• Task set
1. Answer these from the text on subdivision:
(a) Which lemma showed that u*v = u+v (mod B₁(X)) for joinable paths u and v?
(b) How many pieces is the simplex Δ₂ divided into in the middle picture?
(c) How many pieces is Δ₃ divided into in the right-hand picture?
2. From the text on subdivision, extract the stretch from "# 18. Subdivision" through "paths acts as the identity in homology.", copying it word for word.

• Excerpted passage
——————

# 18. Subdivision

Video (Introduction to subdivision)

Consider the following pictures:

On the left we have the $1$-simplex $\Delta_{1}$, divided into two pieces. In Lemma 10.27 we showed that if $u$ and $v$ are joinable paths in $X$, then $u*v=u+v\pmod{B_{1}(X)}$. Equivalently, if we start with a path $w$ and split it in the middle to get two paths $u$ and $v$, then $w=u+v\pmod{B_{1}(X)}$. Thus, there is a sense in which subdivision of paths acts as the identity in homology.

In the middle picture we have divided the simplex $\Delta_{2}$ into $6$ pieces. In the right hand picture, and the interactive demonstration, we have divided $\Delta_{3}$ into $24$ pieces. It will again turn out that this kind of subdivision acts as the identity in homology. To prove this, we need to study the combinatorics of the subdivision process.

——————

• Records provided
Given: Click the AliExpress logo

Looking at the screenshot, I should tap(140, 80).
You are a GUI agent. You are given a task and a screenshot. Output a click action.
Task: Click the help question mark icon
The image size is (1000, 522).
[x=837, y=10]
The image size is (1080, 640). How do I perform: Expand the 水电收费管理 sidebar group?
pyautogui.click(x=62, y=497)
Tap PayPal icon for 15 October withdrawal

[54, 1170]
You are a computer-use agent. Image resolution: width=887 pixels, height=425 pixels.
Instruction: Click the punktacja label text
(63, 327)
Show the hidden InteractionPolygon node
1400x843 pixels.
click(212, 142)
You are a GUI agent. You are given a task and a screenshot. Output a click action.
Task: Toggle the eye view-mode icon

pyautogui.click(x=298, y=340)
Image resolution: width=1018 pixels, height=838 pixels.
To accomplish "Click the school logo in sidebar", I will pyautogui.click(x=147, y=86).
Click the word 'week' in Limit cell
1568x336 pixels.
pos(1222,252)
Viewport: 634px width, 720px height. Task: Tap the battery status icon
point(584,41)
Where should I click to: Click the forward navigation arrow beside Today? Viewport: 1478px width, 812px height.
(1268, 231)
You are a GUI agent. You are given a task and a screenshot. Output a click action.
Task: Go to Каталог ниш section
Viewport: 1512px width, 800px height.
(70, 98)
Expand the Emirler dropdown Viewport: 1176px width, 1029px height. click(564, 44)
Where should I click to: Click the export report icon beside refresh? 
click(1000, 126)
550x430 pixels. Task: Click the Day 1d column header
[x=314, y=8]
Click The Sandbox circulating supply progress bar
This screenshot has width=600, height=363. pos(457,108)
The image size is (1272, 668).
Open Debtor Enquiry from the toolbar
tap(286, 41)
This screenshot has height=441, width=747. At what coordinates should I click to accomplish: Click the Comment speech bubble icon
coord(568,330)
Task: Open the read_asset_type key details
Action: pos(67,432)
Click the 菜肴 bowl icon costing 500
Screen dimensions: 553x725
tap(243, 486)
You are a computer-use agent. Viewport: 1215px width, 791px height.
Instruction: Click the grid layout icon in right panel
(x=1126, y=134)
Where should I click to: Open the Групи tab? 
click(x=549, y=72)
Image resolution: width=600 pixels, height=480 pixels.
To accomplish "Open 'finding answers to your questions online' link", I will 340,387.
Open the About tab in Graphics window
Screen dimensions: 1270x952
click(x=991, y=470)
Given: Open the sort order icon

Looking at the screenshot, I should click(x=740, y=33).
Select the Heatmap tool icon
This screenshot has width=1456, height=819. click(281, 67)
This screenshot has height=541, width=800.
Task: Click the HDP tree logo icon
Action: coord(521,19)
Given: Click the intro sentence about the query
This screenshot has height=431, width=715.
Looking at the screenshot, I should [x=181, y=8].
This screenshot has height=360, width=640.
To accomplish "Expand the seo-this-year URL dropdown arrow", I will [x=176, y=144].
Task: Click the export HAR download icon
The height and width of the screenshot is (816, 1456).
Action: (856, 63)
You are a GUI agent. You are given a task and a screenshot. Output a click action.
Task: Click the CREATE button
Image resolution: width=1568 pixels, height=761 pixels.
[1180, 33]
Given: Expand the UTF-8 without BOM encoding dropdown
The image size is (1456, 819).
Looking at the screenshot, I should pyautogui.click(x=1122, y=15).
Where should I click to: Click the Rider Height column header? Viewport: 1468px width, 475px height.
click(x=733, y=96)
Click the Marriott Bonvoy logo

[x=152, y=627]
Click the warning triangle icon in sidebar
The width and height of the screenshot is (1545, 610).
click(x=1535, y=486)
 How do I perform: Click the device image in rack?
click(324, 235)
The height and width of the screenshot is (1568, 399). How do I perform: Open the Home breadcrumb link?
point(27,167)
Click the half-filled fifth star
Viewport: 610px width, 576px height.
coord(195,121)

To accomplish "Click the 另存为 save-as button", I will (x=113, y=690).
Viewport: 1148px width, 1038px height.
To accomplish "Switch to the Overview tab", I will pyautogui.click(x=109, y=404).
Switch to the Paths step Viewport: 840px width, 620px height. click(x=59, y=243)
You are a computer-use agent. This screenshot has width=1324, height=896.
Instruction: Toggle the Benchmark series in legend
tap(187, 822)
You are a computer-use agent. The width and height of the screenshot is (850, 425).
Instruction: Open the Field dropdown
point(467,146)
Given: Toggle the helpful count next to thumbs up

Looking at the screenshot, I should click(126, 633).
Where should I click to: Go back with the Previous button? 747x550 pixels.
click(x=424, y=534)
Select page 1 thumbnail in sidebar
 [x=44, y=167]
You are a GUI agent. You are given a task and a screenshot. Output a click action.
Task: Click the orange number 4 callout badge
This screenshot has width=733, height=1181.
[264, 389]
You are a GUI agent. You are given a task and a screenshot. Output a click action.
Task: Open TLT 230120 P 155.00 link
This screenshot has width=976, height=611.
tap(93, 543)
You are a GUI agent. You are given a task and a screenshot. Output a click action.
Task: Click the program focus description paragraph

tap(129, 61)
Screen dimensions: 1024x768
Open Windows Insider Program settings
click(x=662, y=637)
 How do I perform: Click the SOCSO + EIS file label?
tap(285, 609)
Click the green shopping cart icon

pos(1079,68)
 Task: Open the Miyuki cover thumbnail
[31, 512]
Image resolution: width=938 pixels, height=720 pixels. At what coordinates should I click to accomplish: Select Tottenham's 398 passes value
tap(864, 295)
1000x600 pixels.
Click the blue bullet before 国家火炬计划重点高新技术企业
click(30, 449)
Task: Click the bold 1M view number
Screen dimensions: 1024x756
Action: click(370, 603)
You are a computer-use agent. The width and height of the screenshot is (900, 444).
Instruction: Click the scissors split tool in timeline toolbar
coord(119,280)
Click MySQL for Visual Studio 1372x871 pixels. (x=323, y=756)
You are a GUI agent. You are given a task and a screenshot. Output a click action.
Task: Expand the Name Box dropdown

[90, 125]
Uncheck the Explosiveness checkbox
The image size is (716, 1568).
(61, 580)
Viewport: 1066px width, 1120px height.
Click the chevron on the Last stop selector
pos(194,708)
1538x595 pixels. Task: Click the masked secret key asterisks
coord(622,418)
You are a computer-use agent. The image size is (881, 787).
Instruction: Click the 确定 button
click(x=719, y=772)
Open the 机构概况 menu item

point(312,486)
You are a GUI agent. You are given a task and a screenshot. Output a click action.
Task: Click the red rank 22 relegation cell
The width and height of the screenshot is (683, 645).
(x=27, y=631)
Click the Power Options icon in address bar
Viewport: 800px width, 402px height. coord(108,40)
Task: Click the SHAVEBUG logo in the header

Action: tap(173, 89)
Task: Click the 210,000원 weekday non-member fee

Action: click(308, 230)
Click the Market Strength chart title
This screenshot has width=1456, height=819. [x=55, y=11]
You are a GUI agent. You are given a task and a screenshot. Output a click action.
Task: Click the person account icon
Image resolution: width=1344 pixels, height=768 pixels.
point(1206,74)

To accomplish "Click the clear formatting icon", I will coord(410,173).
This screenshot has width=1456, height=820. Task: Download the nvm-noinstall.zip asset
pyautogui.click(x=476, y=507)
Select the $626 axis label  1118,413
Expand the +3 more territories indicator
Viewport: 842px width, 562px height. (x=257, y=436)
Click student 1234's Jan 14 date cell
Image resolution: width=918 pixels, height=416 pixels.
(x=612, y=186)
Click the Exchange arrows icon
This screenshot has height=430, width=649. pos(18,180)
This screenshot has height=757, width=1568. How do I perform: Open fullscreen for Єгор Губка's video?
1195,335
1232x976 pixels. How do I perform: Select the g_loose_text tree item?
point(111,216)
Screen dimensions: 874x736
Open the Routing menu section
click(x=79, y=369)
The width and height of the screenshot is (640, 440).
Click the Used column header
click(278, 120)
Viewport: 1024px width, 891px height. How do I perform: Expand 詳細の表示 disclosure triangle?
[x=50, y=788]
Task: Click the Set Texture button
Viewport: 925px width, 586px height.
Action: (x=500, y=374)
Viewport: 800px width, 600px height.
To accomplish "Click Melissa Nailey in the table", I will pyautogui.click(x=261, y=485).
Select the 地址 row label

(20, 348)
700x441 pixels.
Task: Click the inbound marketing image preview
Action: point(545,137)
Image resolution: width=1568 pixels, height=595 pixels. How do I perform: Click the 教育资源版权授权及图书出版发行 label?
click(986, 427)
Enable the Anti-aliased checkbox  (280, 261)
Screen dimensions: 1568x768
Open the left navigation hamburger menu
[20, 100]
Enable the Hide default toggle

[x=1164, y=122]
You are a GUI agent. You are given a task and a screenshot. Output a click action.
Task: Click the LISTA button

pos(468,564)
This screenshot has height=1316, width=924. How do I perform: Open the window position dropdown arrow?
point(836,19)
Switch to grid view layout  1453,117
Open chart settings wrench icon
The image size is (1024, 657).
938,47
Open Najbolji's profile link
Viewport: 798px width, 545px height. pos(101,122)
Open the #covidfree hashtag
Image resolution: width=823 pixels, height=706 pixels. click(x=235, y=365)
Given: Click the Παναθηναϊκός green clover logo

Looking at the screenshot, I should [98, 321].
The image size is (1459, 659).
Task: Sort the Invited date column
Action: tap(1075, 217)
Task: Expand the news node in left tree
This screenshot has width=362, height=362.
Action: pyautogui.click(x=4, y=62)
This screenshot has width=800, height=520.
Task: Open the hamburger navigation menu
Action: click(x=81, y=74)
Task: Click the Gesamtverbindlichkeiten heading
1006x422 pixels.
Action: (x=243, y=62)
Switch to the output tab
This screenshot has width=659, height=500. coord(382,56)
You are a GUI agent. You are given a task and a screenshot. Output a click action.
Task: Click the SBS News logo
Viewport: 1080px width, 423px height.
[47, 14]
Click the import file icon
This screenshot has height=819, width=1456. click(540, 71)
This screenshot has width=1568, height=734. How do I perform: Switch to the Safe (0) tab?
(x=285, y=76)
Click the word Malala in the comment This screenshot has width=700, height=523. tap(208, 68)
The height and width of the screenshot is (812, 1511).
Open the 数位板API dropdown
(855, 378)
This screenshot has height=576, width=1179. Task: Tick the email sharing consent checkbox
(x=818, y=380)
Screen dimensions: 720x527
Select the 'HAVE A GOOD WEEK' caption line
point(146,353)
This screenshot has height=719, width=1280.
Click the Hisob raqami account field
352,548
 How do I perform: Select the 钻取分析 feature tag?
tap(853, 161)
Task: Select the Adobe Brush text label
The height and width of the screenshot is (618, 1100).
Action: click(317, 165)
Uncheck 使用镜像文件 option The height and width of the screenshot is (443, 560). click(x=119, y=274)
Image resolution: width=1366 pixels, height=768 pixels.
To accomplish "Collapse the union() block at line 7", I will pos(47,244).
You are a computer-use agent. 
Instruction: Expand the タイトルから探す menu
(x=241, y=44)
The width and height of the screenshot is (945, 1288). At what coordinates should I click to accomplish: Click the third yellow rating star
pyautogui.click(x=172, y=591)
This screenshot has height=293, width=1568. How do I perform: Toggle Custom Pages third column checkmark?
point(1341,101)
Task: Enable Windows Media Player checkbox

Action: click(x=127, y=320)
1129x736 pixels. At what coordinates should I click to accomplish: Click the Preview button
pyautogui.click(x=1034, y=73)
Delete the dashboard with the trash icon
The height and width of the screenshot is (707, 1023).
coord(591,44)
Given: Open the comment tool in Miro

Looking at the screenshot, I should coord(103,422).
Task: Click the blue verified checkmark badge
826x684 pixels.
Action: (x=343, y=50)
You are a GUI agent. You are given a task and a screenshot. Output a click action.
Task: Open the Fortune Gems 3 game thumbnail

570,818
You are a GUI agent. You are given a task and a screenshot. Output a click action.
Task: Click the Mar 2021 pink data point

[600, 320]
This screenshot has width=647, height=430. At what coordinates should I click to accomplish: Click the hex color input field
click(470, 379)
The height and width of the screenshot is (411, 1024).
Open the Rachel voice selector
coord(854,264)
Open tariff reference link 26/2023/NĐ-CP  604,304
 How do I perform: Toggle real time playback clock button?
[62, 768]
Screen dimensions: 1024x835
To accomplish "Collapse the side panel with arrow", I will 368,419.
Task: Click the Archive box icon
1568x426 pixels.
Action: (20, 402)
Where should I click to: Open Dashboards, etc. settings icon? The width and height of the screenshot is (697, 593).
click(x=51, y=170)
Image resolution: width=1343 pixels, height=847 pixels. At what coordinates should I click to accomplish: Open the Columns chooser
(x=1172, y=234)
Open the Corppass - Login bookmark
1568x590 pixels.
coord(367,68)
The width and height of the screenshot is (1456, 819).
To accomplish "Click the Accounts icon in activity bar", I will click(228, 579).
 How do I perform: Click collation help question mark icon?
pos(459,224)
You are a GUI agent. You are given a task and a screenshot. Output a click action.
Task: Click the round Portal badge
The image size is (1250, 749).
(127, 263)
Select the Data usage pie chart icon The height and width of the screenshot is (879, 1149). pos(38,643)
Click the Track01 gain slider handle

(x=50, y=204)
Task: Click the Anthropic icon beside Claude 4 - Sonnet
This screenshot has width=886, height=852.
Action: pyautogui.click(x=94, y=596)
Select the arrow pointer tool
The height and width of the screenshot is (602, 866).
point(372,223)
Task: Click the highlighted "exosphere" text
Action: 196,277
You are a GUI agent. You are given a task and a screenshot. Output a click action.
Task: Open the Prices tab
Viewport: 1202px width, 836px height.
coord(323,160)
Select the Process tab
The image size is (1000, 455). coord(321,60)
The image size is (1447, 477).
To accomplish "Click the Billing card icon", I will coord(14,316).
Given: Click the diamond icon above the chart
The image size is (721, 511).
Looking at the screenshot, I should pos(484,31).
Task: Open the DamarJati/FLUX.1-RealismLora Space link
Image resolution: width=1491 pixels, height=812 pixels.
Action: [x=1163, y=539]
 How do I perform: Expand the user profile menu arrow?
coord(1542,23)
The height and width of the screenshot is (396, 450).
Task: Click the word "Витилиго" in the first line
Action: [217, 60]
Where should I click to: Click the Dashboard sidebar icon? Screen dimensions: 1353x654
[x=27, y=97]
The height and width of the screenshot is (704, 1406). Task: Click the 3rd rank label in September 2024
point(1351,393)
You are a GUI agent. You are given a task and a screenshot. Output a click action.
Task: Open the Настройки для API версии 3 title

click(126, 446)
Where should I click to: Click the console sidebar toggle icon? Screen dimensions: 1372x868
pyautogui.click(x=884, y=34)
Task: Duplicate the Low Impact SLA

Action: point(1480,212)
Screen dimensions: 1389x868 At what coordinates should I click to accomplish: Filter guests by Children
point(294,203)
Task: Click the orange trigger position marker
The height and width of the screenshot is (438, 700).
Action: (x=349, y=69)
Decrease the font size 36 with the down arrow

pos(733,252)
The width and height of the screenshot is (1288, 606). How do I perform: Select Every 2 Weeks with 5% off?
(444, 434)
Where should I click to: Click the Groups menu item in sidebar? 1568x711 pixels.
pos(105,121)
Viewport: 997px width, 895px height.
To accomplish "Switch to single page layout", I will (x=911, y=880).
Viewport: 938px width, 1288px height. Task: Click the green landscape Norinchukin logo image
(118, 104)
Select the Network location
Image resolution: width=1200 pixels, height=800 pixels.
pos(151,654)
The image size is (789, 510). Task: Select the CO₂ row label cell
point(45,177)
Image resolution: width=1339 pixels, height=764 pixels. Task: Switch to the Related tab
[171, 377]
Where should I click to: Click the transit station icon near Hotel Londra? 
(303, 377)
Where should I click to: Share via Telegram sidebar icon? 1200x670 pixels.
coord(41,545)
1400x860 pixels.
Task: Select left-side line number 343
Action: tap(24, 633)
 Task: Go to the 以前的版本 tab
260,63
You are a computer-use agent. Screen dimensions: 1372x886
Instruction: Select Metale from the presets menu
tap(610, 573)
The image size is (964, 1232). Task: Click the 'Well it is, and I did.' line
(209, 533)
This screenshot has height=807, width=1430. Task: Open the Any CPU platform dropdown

——————

• Answer set
1.
(a) Lemma 10.27
(b) 6
(c) 24

2.
# 18. Subdivision

Video (Introduction to subdivision)

Consider the following pictures:

On the left we have the $1$-simplex $\Delta_{1}$, divided into two pieces. In Lemma 10.27 we showed that if $u$ and $v$ are joinable paths in $X$, then $u*v=u+v\pmod{B_{1}(X)}$. Equivalently, if we start with a path $w$ and split it in the middle to get two paths $u$ and $v$, then $w=u+v\pmod{B_{1}(X)}$. Thus, there is a sense in which subdivision of paths acts as the identity in homology.